Mujeres cuidadosas con el sobrepesoLas mujeres tienden a vigilar la línea y preocuparse de su alimentación cuando empiezan a engordar, mientras que los hombres acuden a métodos de reducción de calorías cuando ya padecen sobrepeso, dijo el experto estadounidense en nutrición, Adam Drenowsky.

“Los hombres van a planes de reducción solo cuando tienen mucho sobrepeso, mientras que las mujeres acuden a estos planes cuando empiezan a engordar,” afirmó el director del programa de Ciencias de la Nutrición de la Universidad de Washington en la ciudad estadounidense de Seattle.

Drenowsky, que presentó un estudio en un simposio sobre edulcorantes no calóricos que se celebra en Bogotá, añadió que “una de cada tres mujeres consume edulcorantes con bajas calorías independientemente de peso corporal” de manera preventiva, mientras que el hábito en los hombres sólo responde a solucionar un problema de salud.

El especialista explicó que los seres humanos precisan desde pequeños incorporar a su alimentación el sabor dulce, al tiempo que rechazan el amargo, por lo que abogó por sustituir en las dietas los azúcares por aditivos no calóricos que endulcen, pero nunca por prescindir de alimentos dulces.

Asimismo, indicó que el gusto por el dulce produce placer, que es el aliado necesario para dar continuidad a un programa de reducción de peso.
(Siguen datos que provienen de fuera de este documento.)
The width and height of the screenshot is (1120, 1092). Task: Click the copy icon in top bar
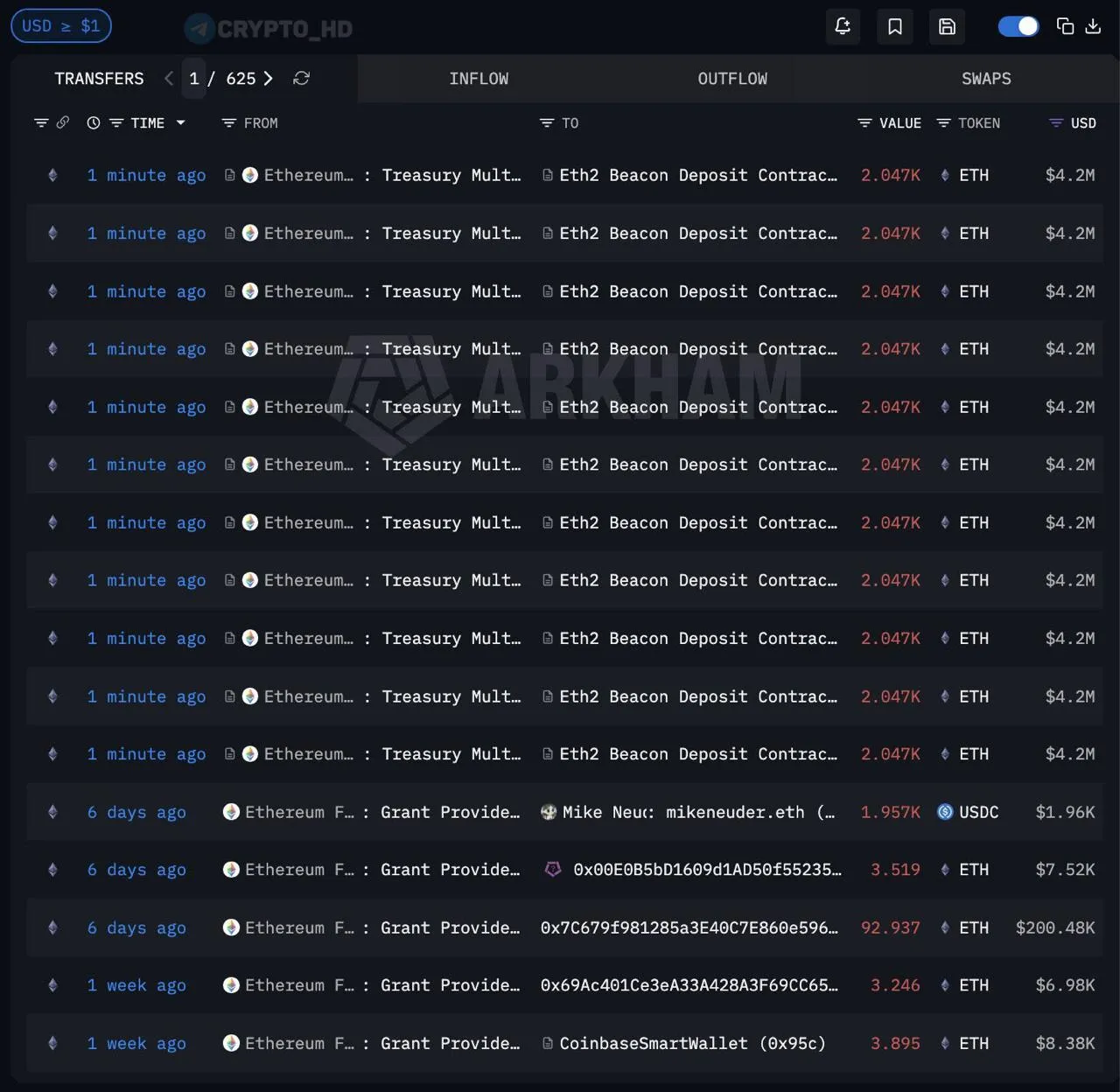pyautogui.click(x=1065, y=26)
Como conclusión de su estudio, determinó que los edulcorantes no calóricos son saciantes, no incitan a sobrealimentarse ni generan adicción.

Durante la primera jornada de este simposio que busca ahondar en el uso y aplicaciones de los edulcorantes no calóricos, la consultora experta en ciencias y regulación del Cantox Health Sciences de Canadá, Bernardene Magnuson, rechazó la idea de que los componentes de aditivos queden en el organismo.

“Una vez que la gente entendiera cómo el cuerpo lo metaboliza no se preocuparía tanto,” dijo a Efe. Para Magnuson “el consumidor debería entender que las agencias reguladoras están vigilando todo el tiempo” los efectos de los edulcorantes “porque es una cuestión de salud pública.”

Además, estos organismos estipulan la “ingesta diaria admisible” de cada sustancia edulcorante, que según precisó la investigadora principal de la Logre International Food Science Consulting en México, Rebeca López, es cien veces menor al nivel que podría presentar un efecto tóxico.

La toxicóloga mexicana apostilló que consumir esa cantidad extrema sería “desorbitado” y comentó que algunos de los límites equivalen a tomar ochenta sobres de sustituto de azúcar en una bebida caliente, lo cual es imposible porque “no se puede tomar ochenta tazas de café al día.”

Sin embargo, estos aditivos sustitutivos del azúcar no solo se utilizan para endulzar, sino que se utilizan para camuflar el mal gusto de algunas medicinas y productos de higiene personal y también se recurre a ellos porque en ocasiones son más baratos que el azúcar. Ello implica que cada vez haya una mayor variedad de productos, lo que López consideró positivo porque “al haber tantos compuestos diferentes, los consumidores extremos (como los enfermos de diabetes) no consumen solo un producto y es todavía más difícil llegar a estas dosis altísimas.”